So I’m having this flashback as I’m reading Leviticus 3. This chapter gives a vivid description of the peace offering and its not a very pretty picture – at least to us. This pleased God and the reason sacrifice was necessary is because of sin, they didn’t have Jesus yet; God’s perfect sacrifice to cover their sin. This particular offering speaks of the communion and fellowship of believers with God the Father through our Lord Jesus Christ. The only way you and I can come to God is through Jesus Christ. He is the Way!

God never accepted the blood of bulls and goats as the final payment for sin, but He required that blood be shed. It was an atonement to cover over the sins until Christ came. In other words, God saved “on credit” in the Old Testament. When Christ came, as the hymn accurately states it, “Jesus paid it all.” This is true as far as the past is concerned, and as far as the present is concerned, and as far as the future is concerned.

Furthermore, I am reading this in the early morning of Halloween. Today is a day when my neighborhood will be busy with Zombies, Grim Reapers, and little Freddie’s. As you now know I’m not a fan of bloody gore and shouldn’t surprise you that I’m not a fan of Halloween either. I don’t like the dark side of this day – God is light in the darkness. Darkness represents sin and sin is disgusting, stinky, and slimy to God. Whether its killing animals who are without defect or our surrendered lives, there is no question that we need a savior – He gave one to us. Let’s give him our best today and be light in the darkness on this Halloween day.

Picture Perfect

bread

Today’s Devotion: Leviticus 2

Bread. My parents had an eight track tape that I remember listening to called, “The Best of Bread.” My favorite song on that album was the song, “If.” The first line of that song was, “If a picture paints a thousand words, than why can’t I paint you. The words will never show, the you I’ve come to know.”

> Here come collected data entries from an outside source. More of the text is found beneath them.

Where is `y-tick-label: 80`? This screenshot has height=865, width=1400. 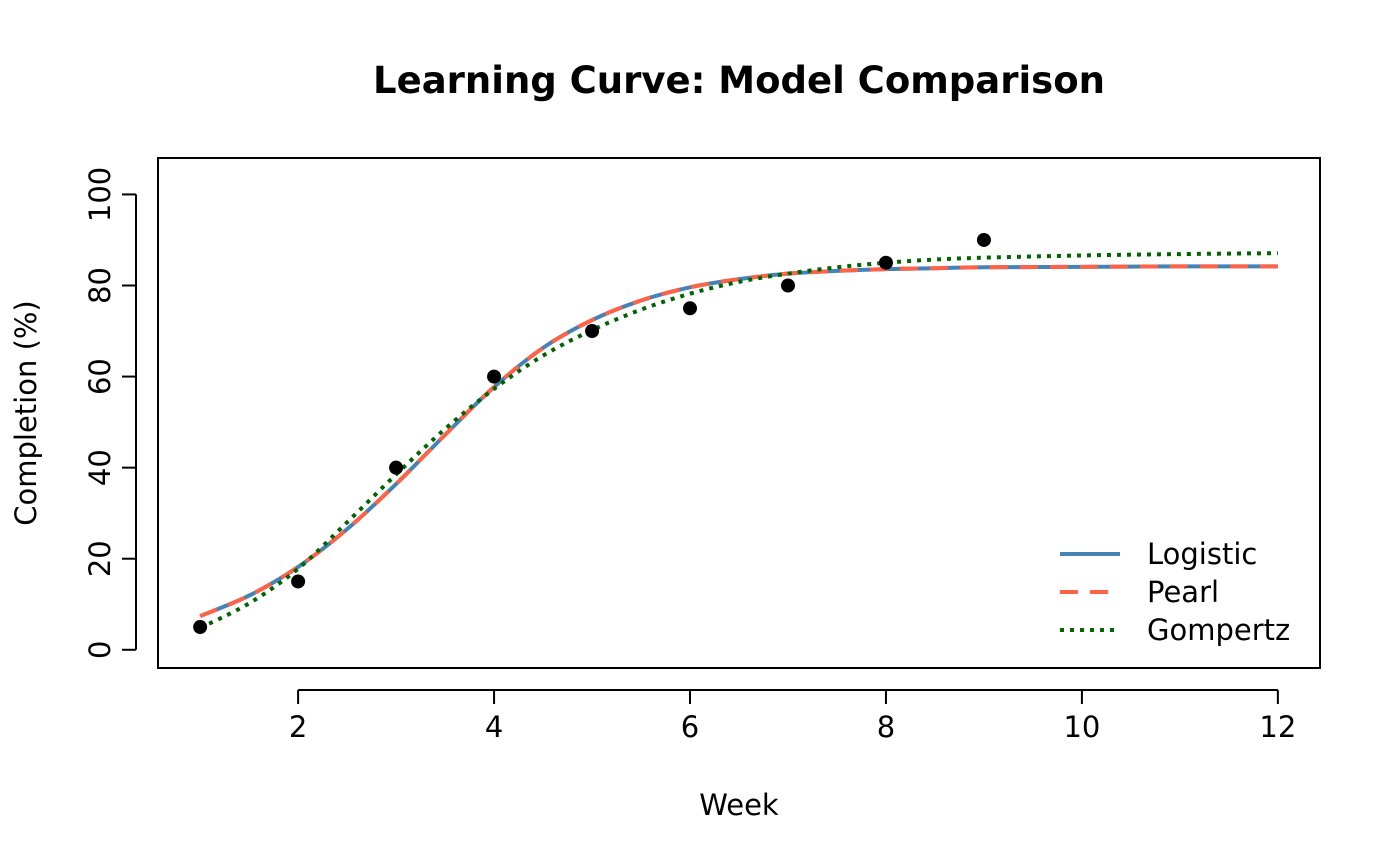 y-tick-label: 80 is located at coordinates (100, 286).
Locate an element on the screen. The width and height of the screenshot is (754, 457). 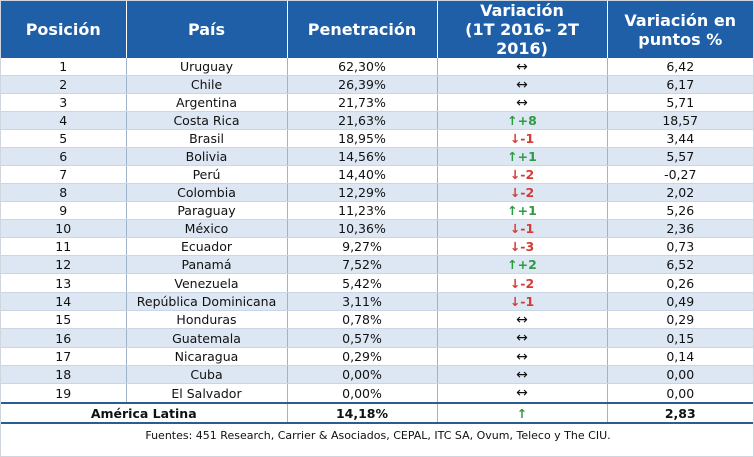
variation-cell: ↓-3 is located at coordinates (522, 246).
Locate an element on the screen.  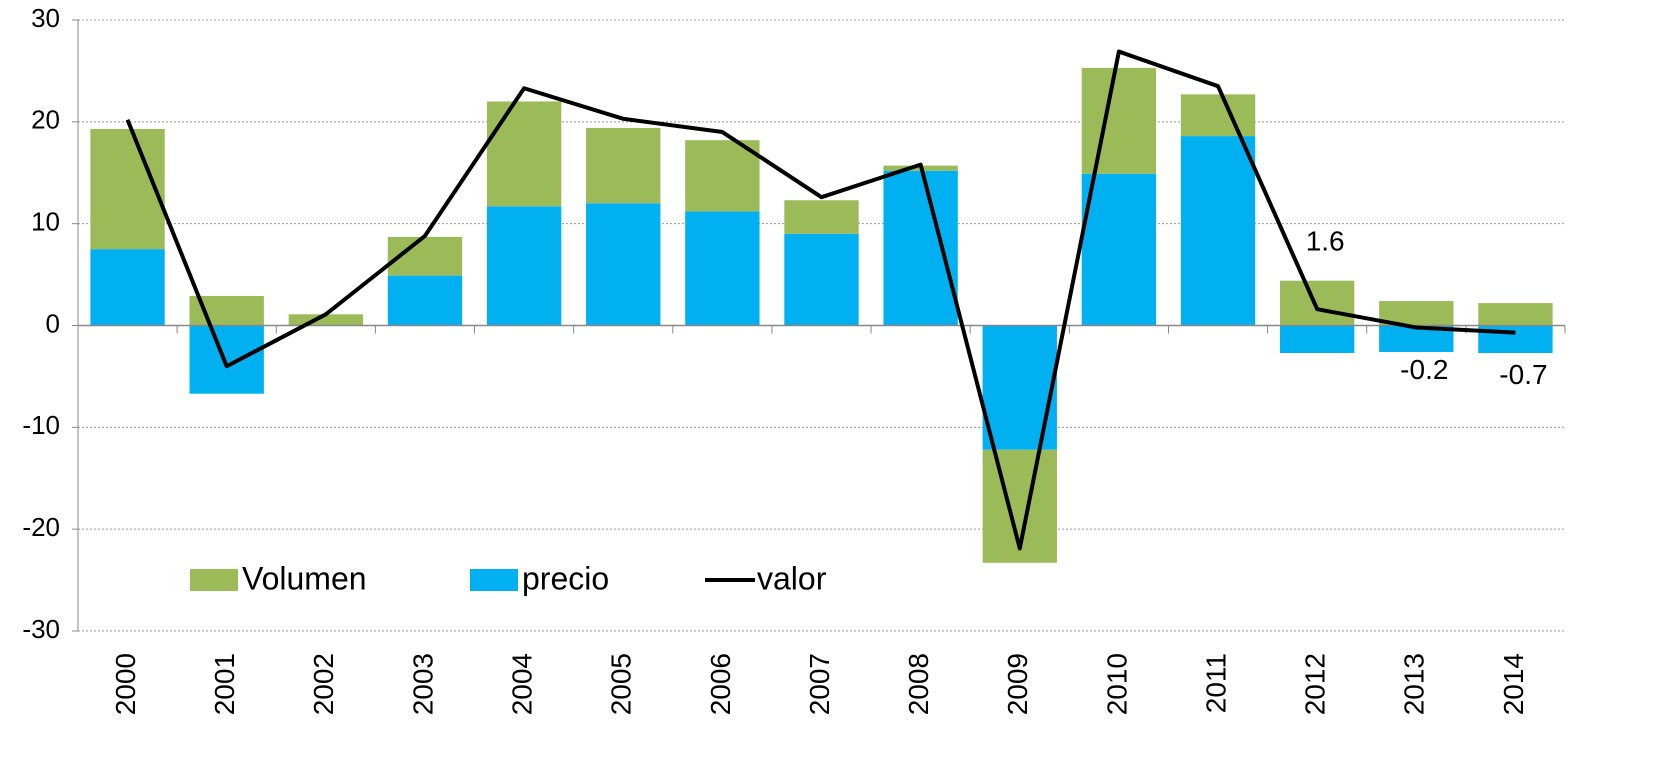
y-tick-label: -10 is located at coordinates (41, 425).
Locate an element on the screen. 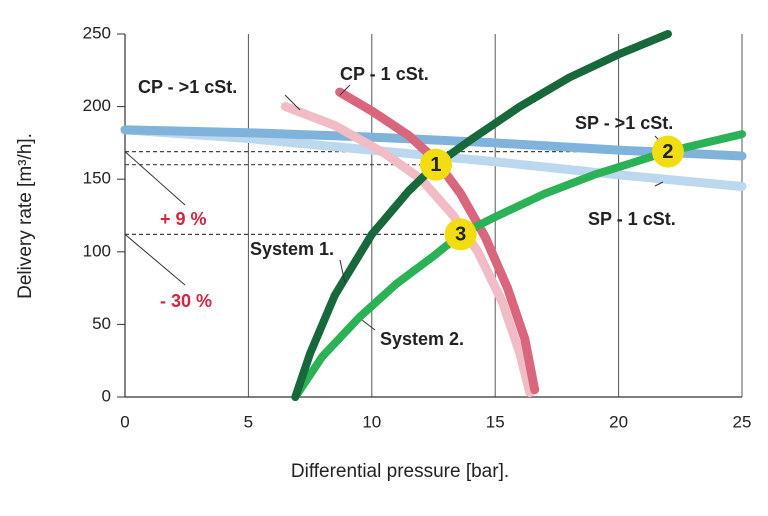 The width and height of the screenshot is (768, 516). y-tick-label: 50 is located at coordinates (102, 324).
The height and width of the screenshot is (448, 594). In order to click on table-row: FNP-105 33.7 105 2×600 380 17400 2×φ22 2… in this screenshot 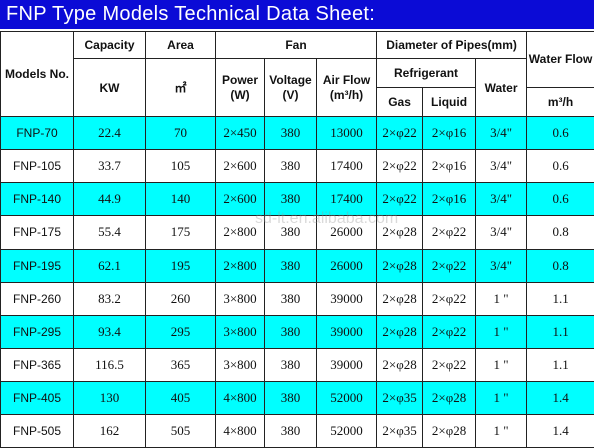, I will do `click(297, 166)`.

The offerings in Leviticus speak of the person of Christ and of the work of Christ. The burnt offering in chapter 1 was a picture of Christ in depth as well as in death. The meal offering reveals the humanity of Jesus in all its perfection and loveliness. Somehow, some way, the song lyrics I haven’t heard for decades comes back to me and reminds me of my relationship with Christ, “The words will never show, the you I’ve come to know.”

Perhaps that is what God is doing in this book. He’s trying to take the picture of his son Jesus and describe him, or paint a picture of Him, in a way that we can conceptualize who He is. He’s complex and no one ever walked this planet who what like Him. How do you put that into words. Then to put another twist on it, “It’s prophesy!” This was written thousands of years before Jesus even came to earth.

This is evidence of the trinity – God the Father, Son, and Holy Spirit. I used to get all hung up on this, “How can God be three persons in one?” God created the earth and then Jesus shows up and then the Holy Spirit enters the picture?… NO! They were there all along. God is revealing them to us in the Old Testament and Leviticus 2 is describing it here.

Have you ever imagined trying to explain Christ to someone? Sure there is the Sunday school version, “All you have to do is ask Jesus into your heart and you’ll go to heaven,” but it’s not that simple is it?

God is using a word picture and this chapter happens to be a meal offering that God is describing. There is no shedding of blood, so that alone makes this one different and there are two important aspects of this offering: the ingredients which are included and the ingredients which are excluded. Essentially it is the picture the perfect humanity of Christ.